In my circle we’d heard of changes in the wider world. We picketed Woolworth’s in solidarity with southern student sit-ins. Several of my friends were red diaper babies, so when the House Un-American Activities Committee came to town in 1960 to hunt Communists, they organized a major picket line at the San Francisco City Hall which eventually resulted in what HUAC called a riot. I boycotted my graduation in 1961 because Governor Pat Brown, who had just allowed Caryl Chessman to be executed, was the speaker. 

The rest of the decade is history. I got married and moved to Ann Arbor, but Berkeley students made plenty of trouble here without me.  

By the time we moved back with three kids in 1973, things were pretty well all shook up, between the demonstrations and school integration. The Republican-inclined were moving to Lamorinda and environs in droves. The first African American mayor of Berkeley, a Democrat, had been elected in 1971. 

As a result of all this excitement, property values were plummeting. We bought a commodious house at a bargain price on a block of Ashby which had a variety of collective houses, at least one of them radical enough that it boasted its own FBI spying operation in the attic across the street. The seller moved to Rossmoor in Walnut Creek. 

Berkeley’s reputation as a quirky idiosyncratic place to live lasted through the seventies, eighties and into the nineties. In 1994 the then-current Democratic mayor, elected with support from leftish Berkeley Citizens Action, resigned to take a job in the Clinton administration. She arranged for her successor to be the pleasant, wealthy, vaguely liberal owner of a substantial percentage of downtown Berkeley, and thenceforth city administrations were centrist on most local issues, though ever ready to take a stand about far-away causes. 

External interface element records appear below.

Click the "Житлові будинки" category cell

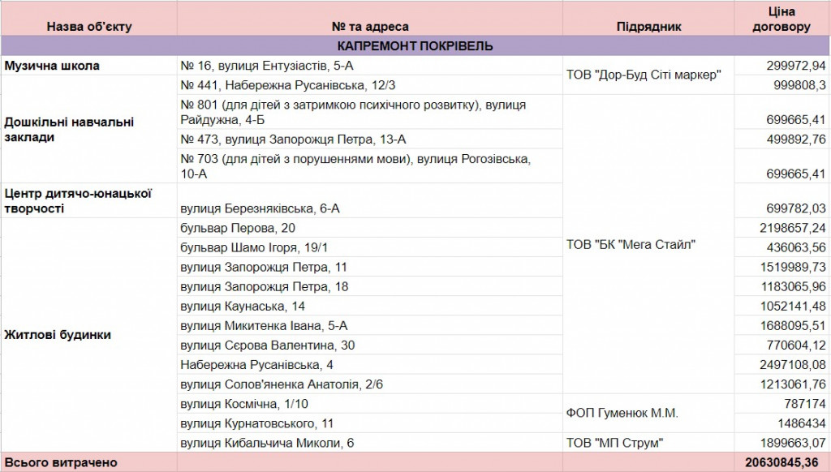[88, 335]
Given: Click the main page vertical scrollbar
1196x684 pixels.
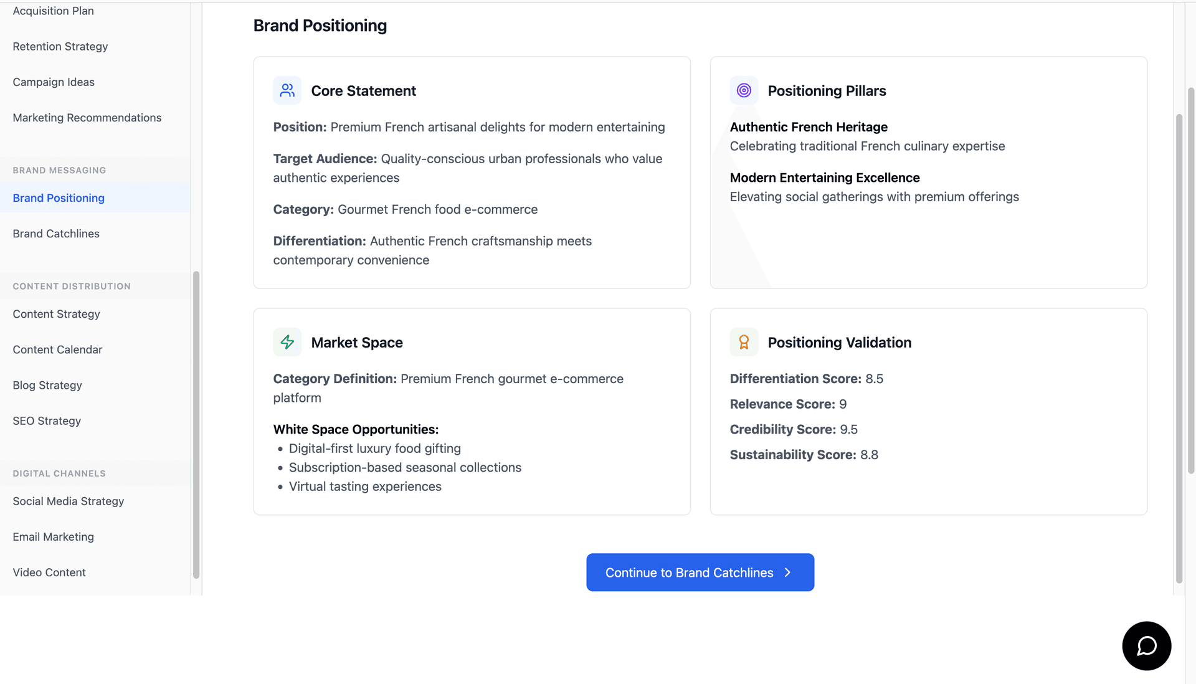Looking at the screenshot, I should [1179, 349].
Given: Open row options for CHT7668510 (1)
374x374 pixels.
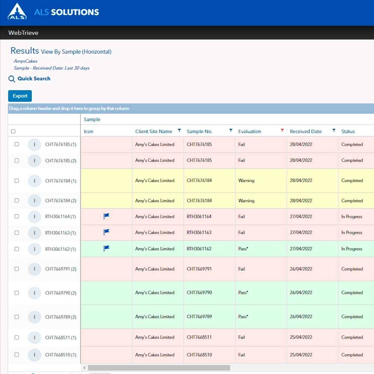Looking at the screenshot, I should click(34, 355).
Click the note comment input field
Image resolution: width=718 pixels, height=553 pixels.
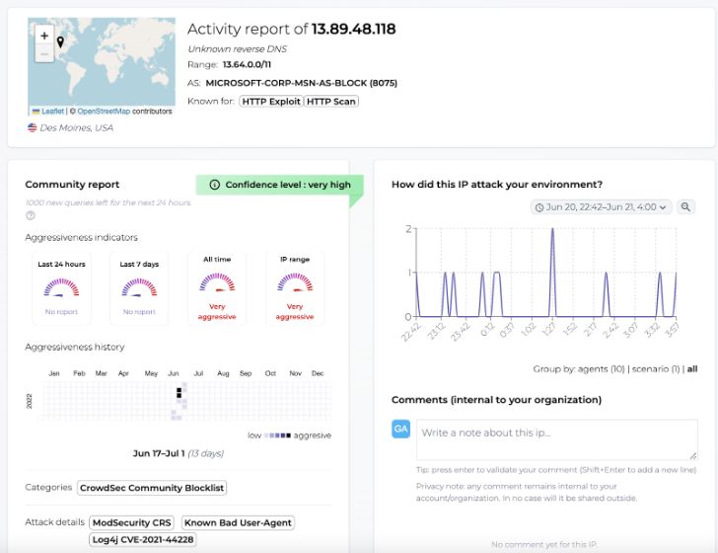556,439
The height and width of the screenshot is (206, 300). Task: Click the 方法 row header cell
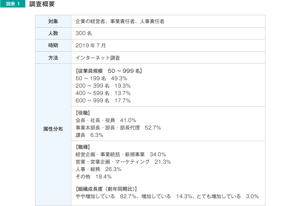point(53,58)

Lately it seems that Berkeley is regaining its earlier 20th century status as a bedroom community for people with good jobs in The City. The difference is that many well-off people have gotten over their fear of demonstrations, integrated schools and dark-skinned neighbors, so they’re happy to displace current residents to move into formerly low-income neighborhoods.  

And they’re not all White. People of color who can afford it are welcome in any neighborhood. Mixed families like Kamala’s are the norm, not the exception. Among my grandmother peers, almost all of us have at least one mixed-race grandchild.  

What exactly does all this sociological detail about Berkeley matter to the 2020 presidential campaign? What it shows is that Senator Kamala Harris comes from an entirely different place than former Vice President Biden does. Biden’s historical opposition to busing for desegregation (like Bernie Sanders’) was rooted in the kind of limited world view which was common in the Berkeley of my undergraduate days. 

He’s an old White guy from a small provincial state, and she’s a younger woman of color who might be called a multinational, a global citizen like Barack Obama. Her indignant take-down of Biden was based on her small measure of participation in the common African American experience. She’s escaped many of the indignities others suffered because of her family background, but she’s able to appreciate what she gained from being part of the controversial busing experiment in Berkeley. 

However, the crucial upcoming election will not be a fight between Biden and Harris. A good number of my friends and relations have announced that they’re simply voting for “The Democrat” in the general election, and I tend to agree with them. The reason for joining one primary campaign or another would be to promote a sure winner, but I doubt that there is one.  

I do think that winning will depend on mobilizing women and people of color, and in the past few weeks Biden has demonstrated that he’s not fast enough on his feet anymore (if he ever was) to do that. Harris, on the other hand, has shown that she’d add spice to any ticket, which would be A Good Thing, though perhaps not enough by itself. It’s still early days.